● What you are asked to do
Set out exactly, line by line, the stretch of data below that begins at the line containing "The height and width of the screenshot is (662, 834)." and ends at the line containing "This screenshot has width=860, height=398.", with both ends kept.

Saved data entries
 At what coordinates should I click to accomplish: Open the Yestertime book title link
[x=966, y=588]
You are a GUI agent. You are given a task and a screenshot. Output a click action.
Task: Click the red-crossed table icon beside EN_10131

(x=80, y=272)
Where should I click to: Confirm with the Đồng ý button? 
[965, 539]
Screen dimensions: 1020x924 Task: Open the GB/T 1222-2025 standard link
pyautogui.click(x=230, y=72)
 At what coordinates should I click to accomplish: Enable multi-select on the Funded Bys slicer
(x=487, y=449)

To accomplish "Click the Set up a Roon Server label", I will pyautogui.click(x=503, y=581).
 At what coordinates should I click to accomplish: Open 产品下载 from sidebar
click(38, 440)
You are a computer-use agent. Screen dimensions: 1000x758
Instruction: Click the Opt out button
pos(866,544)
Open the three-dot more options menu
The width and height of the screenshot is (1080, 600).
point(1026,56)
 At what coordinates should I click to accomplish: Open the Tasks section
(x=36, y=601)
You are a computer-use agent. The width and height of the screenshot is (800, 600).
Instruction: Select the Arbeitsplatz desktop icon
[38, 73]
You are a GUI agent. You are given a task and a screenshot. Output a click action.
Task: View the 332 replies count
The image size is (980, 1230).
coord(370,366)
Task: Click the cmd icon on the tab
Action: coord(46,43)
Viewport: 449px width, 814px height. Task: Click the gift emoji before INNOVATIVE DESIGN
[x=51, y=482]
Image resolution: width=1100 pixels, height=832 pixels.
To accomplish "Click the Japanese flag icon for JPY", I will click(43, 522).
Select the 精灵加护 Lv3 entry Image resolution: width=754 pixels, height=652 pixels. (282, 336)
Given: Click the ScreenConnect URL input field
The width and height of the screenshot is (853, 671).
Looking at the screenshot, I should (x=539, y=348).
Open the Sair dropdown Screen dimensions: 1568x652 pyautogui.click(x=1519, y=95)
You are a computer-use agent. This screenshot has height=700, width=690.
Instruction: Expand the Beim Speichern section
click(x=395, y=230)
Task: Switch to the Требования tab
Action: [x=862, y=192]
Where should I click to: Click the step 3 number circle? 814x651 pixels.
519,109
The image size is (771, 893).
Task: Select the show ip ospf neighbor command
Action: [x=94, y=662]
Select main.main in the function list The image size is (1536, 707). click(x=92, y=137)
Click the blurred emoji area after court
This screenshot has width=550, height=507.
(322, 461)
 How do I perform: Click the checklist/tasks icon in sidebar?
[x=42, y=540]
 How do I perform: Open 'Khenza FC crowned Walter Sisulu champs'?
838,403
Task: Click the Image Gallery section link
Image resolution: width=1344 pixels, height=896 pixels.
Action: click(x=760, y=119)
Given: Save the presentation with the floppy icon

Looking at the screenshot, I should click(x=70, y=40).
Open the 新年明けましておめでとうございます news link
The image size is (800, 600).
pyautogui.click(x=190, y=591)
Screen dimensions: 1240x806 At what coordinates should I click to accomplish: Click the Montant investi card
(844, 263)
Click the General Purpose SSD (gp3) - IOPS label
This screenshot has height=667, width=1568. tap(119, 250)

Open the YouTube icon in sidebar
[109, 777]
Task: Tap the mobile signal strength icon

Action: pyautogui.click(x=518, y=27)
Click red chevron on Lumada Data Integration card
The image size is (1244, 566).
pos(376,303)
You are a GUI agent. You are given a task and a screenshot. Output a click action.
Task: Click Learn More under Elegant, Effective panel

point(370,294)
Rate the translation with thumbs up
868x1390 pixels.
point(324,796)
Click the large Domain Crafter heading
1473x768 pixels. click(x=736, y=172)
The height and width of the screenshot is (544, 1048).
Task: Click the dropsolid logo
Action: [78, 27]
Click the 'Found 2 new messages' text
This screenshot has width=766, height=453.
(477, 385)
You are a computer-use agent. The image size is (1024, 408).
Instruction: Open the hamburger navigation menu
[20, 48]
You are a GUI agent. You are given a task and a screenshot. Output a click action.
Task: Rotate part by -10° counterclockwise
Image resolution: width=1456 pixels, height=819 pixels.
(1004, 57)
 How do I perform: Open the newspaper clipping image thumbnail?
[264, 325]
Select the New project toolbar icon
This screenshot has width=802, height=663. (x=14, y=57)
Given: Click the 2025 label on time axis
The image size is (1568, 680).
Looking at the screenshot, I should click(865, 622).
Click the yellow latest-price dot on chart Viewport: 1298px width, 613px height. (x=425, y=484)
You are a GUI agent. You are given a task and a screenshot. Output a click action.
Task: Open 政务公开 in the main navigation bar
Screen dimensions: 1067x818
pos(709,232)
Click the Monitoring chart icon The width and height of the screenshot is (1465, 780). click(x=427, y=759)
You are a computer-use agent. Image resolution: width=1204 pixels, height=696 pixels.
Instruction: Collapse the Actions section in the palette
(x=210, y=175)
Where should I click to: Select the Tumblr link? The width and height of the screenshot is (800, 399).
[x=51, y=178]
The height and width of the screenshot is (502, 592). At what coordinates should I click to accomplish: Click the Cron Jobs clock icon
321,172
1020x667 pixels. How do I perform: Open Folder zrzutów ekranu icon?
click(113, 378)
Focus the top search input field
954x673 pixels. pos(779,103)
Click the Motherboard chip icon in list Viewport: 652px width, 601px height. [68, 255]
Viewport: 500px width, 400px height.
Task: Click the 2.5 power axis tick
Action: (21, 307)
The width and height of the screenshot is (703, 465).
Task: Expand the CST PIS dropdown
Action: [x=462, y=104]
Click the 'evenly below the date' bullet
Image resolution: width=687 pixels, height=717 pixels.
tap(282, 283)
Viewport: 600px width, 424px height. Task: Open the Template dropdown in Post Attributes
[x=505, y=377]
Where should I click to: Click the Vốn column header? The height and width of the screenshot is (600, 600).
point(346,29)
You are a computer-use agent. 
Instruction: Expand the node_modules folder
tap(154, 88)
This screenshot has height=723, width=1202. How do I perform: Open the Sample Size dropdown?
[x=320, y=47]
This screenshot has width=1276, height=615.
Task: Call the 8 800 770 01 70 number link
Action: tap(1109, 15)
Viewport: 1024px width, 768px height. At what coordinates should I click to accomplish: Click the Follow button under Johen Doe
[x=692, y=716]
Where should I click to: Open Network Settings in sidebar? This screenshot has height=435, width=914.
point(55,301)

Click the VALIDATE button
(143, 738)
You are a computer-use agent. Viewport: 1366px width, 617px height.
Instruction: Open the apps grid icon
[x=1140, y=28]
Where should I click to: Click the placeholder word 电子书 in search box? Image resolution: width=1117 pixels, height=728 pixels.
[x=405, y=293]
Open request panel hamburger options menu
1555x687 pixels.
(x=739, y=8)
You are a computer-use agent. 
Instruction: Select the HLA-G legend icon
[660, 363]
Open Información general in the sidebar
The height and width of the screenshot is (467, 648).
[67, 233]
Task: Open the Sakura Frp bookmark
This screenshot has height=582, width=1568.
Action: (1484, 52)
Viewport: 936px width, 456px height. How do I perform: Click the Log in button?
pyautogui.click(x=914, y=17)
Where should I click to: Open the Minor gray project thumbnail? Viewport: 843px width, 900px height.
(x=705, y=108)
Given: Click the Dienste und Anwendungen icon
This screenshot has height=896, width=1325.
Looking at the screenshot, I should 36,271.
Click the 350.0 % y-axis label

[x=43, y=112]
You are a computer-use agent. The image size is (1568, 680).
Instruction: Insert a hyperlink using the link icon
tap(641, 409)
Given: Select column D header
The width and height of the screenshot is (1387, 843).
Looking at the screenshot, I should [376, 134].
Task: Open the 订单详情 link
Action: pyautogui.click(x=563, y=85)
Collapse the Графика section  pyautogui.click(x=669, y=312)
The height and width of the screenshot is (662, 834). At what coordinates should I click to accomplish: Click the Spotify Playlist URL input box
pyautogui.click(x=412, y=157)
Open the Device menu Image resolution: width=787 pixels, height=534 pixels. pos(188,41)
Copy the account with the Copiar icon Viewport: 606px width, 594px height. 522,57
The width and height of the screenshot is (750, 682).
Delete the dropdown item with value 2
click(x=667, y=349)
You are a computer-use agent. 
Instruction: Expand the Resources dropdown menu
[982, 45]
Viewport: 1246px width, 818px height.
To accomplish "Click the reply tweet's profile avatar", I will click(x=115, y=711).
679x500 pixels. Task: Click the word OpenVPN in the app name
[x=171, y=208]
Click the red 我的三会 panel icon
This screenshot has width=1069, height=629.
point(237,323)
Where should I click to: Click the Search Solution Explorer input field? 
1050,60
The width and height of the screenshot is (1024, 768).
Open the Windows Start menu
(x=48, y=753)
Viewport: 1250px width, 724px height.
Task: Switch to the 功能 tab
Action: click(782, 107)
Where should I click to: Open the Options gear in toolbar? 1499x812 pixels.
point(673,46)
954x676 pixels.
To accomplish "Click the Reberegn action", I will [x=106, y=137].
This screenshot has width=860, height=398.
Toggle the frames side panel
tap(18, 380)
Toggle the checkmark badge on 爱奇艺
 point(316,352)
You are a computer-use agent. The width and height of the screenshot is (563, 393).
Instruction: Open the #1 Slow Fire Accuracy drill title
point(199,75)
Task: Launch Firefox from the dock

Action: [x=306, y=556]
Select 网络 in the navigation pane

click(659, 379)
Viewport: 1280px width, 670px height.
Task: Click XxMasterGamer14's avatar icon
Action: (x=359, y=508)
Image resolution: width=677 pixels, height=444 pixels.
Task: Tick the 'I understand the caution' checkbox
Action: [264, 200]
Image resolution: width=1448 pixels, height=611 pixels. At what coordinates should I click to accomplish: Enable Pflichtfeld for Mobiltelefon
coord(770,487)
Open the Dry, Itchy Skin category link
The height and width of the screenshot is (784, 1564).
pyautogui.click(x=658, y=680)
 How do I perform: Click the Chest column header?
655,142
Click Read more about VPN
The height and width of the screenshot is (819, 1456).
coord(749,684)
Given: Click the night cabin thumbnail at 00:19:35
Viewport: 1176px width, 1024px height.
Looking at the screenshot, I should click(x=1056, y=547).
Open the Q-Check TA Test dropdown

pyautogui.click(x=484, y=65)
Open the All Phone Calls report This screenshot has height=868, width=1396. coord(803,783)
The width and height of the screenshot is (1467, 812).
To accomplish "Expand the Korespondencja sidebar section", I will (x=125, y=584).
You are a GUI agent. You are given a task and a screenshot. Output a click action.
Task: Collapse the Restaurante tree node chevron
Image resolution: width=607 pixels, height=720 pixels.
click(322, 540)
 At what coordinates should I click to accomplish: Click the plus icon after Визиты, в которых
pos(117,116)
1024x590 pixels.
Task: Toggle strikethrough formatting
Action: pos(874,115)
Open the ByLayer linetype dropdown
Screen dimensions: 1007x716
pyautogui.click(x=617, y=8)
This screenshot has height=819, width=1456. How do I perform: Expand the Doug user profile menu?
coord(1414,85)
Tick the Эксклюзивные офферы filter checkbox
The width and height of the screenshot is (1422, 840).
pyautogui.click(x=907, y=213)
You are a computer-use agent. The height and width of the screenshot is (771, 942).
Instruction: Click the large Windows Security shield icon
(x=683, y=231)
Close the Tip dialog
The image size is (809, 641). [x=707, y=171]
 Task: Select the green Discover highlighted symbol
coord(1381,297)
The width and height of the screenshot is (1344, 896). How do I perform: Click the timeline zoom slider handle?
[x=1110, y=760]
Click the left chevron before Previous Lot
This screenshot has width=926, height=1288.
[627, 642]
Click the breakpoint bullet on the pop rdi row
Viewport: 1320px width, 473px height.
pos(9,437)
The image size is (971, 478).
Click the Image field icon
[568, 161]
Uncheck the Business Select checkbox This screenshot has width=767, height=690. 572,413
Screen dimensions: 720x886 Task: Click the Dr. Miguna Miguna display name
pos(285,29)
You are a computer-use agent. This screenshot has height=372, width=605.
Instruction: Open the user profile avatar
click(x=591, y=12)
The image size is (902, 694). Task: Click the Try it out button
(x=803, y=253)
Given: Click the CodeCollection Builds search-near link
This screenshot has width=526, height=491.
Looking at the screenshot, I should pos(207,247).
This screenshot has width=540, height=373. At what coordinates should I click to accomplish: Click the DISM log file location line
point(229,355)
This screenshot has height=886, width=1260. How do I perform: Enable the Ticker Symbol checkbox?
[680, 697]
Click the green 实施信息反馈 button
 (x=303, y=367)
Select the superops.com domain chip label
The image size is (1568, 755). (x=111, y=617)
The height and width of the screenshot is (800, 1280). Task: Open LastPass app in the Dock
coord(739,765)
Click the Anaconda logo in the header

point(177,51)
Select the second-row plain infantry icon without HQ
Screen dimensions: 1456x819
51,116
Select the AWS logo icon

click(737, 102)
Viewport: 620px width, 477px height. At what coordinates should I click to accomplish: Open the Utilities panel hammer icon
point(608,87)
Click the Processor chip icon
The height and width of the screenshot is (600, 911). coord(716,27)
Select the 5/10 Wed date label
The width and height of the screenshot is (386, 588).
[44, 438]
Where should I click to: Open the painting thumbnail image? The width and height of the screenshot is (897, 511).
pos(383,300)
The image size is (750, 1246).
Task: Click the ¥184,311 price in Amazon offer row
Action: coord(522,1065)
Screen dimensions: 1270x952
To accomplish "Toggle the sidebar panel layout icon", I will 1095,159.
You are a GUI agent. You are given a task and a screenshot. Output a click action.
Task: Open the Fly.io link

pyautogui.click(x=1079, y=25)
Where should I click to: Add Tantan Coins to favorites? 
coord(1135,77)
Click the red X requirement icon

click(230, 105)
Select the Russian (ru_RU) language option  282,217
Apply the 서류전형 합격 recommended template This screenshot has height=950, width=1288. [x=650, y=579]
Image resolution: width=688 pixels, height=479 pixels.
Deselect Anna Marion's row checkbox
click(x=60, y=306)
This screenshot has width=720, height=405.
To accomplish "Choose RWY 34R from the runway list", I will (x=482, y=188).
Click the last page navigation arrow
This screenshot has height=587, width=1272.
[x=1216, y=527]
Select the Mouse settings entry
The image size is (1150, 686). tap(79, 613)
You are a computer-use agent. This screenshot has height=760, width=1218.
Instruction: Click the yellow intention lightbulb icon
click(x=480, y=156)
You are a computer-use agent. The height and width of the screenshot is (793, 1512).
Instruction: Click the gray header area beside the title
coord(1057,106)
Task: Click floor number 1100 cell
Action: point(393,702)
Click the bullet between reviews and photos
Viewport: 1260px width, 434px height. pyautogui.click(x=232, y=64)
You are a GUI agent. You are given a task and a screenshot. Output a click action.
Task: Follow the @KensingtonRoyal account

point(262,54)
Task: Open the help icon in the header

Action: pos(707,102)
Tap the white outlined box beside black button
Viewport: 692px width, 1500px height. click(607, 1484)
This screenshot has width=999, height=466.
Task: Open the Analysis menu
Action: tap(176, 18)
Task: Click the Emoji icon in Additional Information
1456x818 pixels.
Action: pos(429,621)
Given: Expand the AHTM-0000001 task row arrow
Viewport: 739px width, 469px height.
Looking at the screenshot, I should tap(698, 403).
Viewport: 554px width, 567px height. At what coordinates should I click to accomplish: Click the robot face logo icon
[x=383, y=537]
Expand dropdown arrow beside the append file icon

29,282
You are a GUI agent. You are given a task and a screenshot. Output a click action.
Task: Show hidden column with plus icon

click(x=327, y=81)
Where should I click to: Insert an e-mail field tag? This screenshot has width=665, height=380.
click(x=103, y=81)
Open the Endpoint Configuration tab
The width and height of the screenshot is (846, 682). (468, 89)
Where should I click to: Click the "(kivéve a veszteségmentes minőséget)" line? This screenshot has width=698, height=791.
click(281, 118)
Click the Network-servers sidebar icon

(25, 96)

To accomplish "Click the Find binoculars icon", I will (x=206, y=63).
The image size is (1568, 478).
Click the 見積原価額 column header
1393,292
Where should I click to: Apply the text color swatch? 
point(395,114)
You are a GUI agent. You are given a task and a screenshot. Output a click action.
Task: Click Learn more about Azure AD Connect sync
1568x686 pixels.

● Output
The height and width of the screenshot is (662, 834). At what coordinates should I click to accomplish: Click the Spotify Playlist URL input box
pyautogui.click(x=412, y=157)
Open the Device menu Image resolution: width=787 pixels, height=534 pixels. pos(188,41)
Copy the account with the Copiar icon Viewport: 606px width, 594px height. 522,57
The width and height of the screenshot is (750, 682).
Delete the dropdown item with value 2
click(x=667, y=349)
You are a computer-use agent. 
Instruction: Expand the Resources dropdown menu
[982, 45]
Viewport: 1246px width, 818px height.
To accomplish "Click the reply tweet's profile avatar", I will click(x=115, y=711).
679x500 pixels. Task: Click the word OpenVPN in the app name
[x=171, y=208]
Click the red 我的三会 panel icon
This screenshot has width=1069, height=629.
point(237,323)
Where should I click to: Click the Search Solution Explorer input field? 
1050,60
The width and height of the screenshot is (1024, 768).
Open the Windows Start menu
(x=48, y=753)
Viewport: 1250px width, 724px height.
Task: Switch to the 功能 tab
Action: click(782, 107)
Where should I click to: Open the Options gear in toolbar? 1499x812 pixels.
point(673,46)
954x676 pixels.
To accomplish "Click the Reberegn action", I will [x=106, y=137].
This screenshot has width=860, height=398.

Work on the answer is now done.